• [WORK INSTRUCTIONS] Reproduce word for word the lines of the records below, beginning at the line that contains "Given: Switch to the Settings tab" and stopping after the line that contains "Enable the Grid".

• [INFORMATION SHOWN]
<<<<
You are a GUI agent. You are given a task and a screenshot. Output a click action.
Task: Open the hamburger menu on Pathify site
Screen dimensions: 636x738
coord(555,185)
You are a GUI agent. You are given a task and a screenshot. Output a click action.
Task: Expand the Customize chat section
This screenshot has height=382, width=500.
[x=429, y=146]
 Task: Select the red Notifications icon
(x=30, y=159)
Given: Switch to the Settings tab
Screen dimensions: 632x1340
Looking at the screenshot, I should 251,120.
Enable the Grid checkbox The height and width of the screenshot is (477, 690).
>>>>
<<<<
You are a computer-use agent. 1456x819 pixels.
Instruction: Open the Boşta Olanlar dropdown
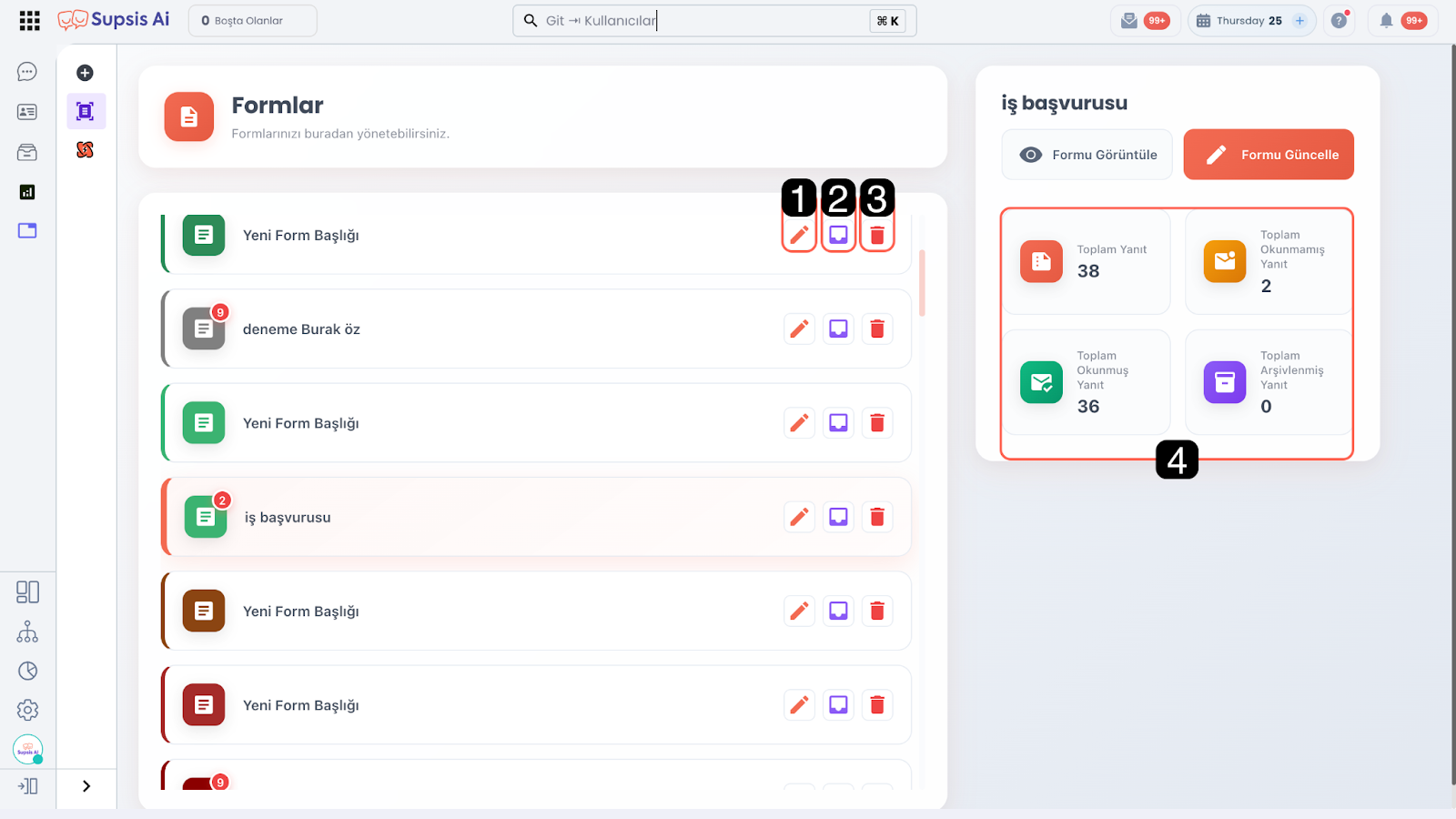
>>>>
<<<<
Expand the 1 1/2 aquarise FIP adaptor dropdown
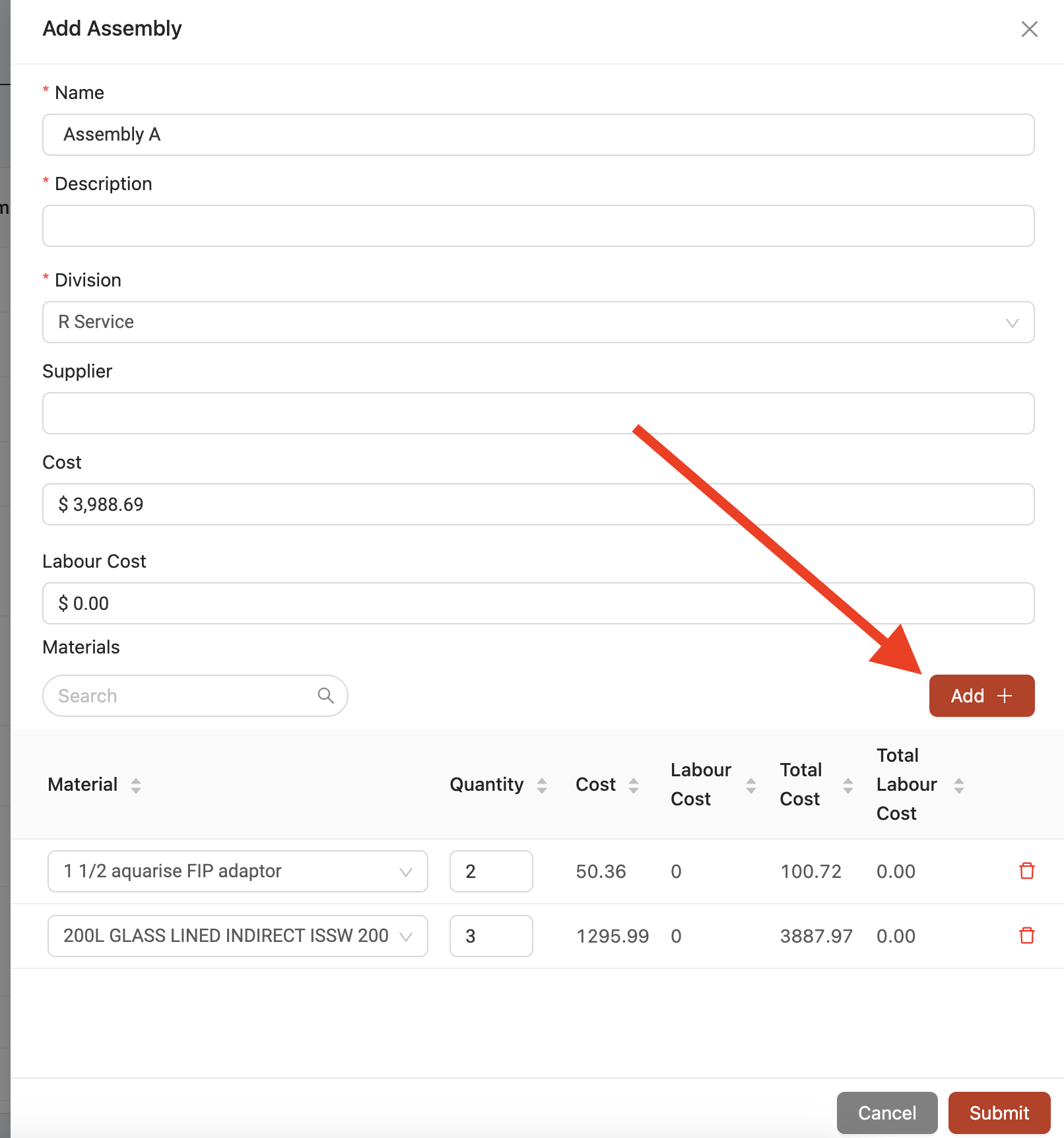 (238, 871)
>>>>
• [EXPECTED ANSWER]
Given: Switch to the Settings tab
Screen dimensions: 632x1340
Looking at the screenshot, I should 251,120.
Enable the Grid checkbox The height and width of the screenshot is (477, 690).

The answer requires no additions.